Lobinger, der in seinen 46 Zweitliga-Einsätzen bisher lediglich zwei Treffer erzielte, ist hingegen wohl kaum der abschlussstarke Stürmer, den der VfL bräuchte.
Die Osnabrücker hatten in der Hinrunde lediglich eine Quote von 21 Prozent bei ihren Schüssen, die auch wirklich aufs Tor gegangen sind. 1,10 Expected Goals pro Partie weisen die Lila-Weißen genauso als Liga-Schlusslicht aus. Weniger kurios als fast schon traurig anzusehen ist, dass die Niedersachsen pro 90 Minuten gerade einmal viermal aus dem freien Spiel heraus zum Torabschluss gekommen sind. Kein einziges Tor hat der VfL nach Kontern erzielt. Überhaupt spielte in den bisherigen Spielen kein Team langsamer als Osnabrück.

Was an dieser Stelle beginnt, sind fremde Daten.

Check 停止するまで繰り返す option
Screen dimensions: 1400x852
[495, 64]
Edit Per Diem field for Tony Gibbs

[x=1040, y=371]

Nach der Hinrunde der Saison 2018/2019 hatte der FC Ingolstadt nur zehn Punkte geholt, legte dann aber im Winter mit vier (hochkarätigen) Neuzugängen nach, rettete sich mit weiteren 25 Zählern in die Relegation und feierte am Ende den Klassenerhalt.
Um ein ähnliches Wunder vorstellbar zu machen, bräuchte es neben einem Torjäger eigentlich auch einen Spielmacher, der das Tempo vorgeben und Chancen kreieren kann. Am besten einen guten Standardschützen, dazu schnelle, dribbelstarke Außenspieler - und und und. Koschinat allerdings betonte zu seinem Amtsantritt, das Team habe genügend Potenzial für den Klassenerhalt.
Die Prognose für die Rückrunde
Mit Hilfe von Künstlicher Intelligenz hat GSN den weiteren Saisonverlauf berechnet. Nach aktuellem Stand würden die drei Teams weder einen Platz gutmachen noch verlieren. Demnach würden Braunschweig und Osnabrück absteigen. Mit einer Abstiegswahrscheinlichkeit von 70 Prozent zeichnen die Daten ein finsteres Bild für den VfL. Mit 67 Prozent sieht es bei der Eintracht kaum besser aus. Bei Hansa ist es praktisch eine 50:50-Chance. Bei sieben Punkten Rückstand aufs rettende Ufer (Rang 15) in der errechneten Abschlusstabelle, bliebe aber auch Hansa nur noch die Chance in der Relegation.